» Data section:
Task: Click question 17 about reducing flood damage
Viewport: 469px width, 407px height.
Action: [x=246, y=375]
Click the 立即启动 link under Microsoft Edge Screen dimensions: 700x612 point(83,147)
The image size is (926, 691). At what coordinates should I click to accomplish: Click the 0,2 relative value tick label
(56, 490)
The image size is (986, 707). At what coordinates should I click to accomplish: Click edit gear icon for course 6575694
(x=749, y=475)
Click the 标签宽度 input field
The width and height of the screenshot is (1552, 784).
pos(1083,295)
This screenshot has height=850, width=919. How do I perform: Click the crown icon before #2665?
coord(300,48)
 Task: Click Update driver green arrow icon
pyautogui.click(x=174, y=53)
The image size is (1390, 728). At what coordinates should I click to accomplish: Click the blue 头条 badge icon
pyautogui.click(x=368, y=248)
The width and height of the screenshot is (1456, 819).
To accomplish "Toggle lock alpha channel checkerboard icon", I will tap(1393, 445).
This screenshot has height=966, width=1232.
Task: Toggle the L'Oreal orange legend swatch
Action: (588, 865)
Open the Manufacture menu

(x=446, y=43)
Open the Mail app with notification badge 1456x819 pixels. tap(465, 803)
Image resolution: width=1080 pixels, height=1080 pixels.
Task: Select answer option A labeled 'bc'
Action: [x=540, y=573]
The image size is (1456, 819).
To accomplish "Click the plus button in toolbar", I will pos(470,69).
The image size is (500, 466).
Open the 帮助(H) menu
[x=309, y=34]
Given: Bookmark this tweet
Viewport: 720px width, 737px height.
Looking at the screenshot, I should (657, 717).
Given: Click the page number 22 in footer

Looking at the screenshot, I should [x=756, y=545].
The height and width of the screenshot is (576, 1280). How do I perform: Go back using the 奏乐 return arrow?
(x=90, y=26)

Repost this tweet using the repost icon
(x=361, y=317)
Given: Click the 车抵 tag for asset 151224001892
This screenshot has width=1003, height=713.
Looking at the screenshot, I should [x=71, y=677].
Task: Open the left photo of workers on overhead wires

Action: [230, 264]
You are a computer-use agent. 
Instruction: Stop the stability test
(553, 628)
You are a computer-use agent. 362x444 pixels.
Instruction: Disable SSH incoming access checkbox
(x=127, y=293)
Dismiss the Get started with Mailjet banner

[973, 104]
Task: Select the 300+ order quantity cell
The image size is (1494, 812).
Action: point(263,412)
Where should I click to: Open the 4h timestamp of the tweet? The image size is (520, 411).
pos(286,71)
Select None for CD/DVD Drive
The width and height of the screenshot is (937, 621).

» Task requirements: Write out all of the items above verbatim, line for line, without changing anything.

» Answer to this task:
Task: Click question 17 about reducing flood damage
Viewport: 469px width, 407px height.
Action: [x=246, y=375]
Click the 立即启动 link under Microsoft Edge Screen dimensions: 700x612 point(83,147)
The image size is (926, 691). At what coordinates should I click to accomplish: Click the 0,2 relative value tick label
(56, 490)
The image size is (986, 707). At what coordinates should I click to accomplish: Click edit gear icon for course 6575694
(x=749, y=475)
Click the 标签宽度 input field
The width and height of the screenshot is (1552, 784).
pos(1083,295)
This screenshot has height=850, width=919. How do I perform: Click the crown icon before #2665?
coord(300,48)
 Task: Click Update driver green arrow icon
pyautogui.click(x=174, y=53)
The image size is (1390, 728). At what coordinates should I click to accomplish: Click the blue 头条 badge icon
pyautogui.click(x=368, y=248)
The width and height of the screenshot is (1456, 819).
To accomplish "Toggle lock alpha channel checkerboard icon", I will tap(1393, 445).
This screenshot has height=966, width=1232.
Task: Toggle the L'Oreal orange legend swatch
Action: (588, 865)
Open the Manufacture menu

(x=446, y=43)
Open the Mail app with notification badge 1456x819 pixels. tap(465, 803)
Image resolution: width=1080 pixels, height=1080 pixels.
Task: Select answer option A labeled 'bc'
Action: [x=540, y=573]
The image size is (1456, 819).
To accomplish "Click the plus button in toolbar", I will pos(470,69).
The image size is (500, 466).
Open the 帮助(H) menu
[x=309, y=34]
Given: Bookmark this tweet
Viewport: 720px width, 737px height.
Looking at the screenshot, I should (657, 717).
Given: Click the page number 22 in footer

Looking at the screenshot, I should [x=756, y=545].
The height and width of the screenshot is (576, 1280). How do I perform: Go back using the 奏乐 return arrow?
(x=90, y=26)

Repost this tweet using the repost icon
(x=361, y=317)
Given: Click the 车抵 tag for asset 151224001892
This screenshot has width=1003, height=713.
Looking at the screenshot, I should [x=71, y=677].
Task: Open the left photo of workers on overhead wires

Action: [230, 264]
You are a computer-use agent. 
Instruction: Stop the stability test
(553, 628)
You are a computer-use agent. 362x444 pixels.
Instruction: Disable SSH incoming access checkbox
(x=127, y=293)
Dismiss the Get started with Mailjet banner

[973, 104]
Task: Select the 300+ order quantity cell
The image size is (1494, 812).
Action: point(263,412)
Where should I click to: Open the 4h timestamp of the tweet? The image size is (520, 411).
pos(286,71)
Select None for CD/DVD Drive
The width and height of the screenshot is (937, 621).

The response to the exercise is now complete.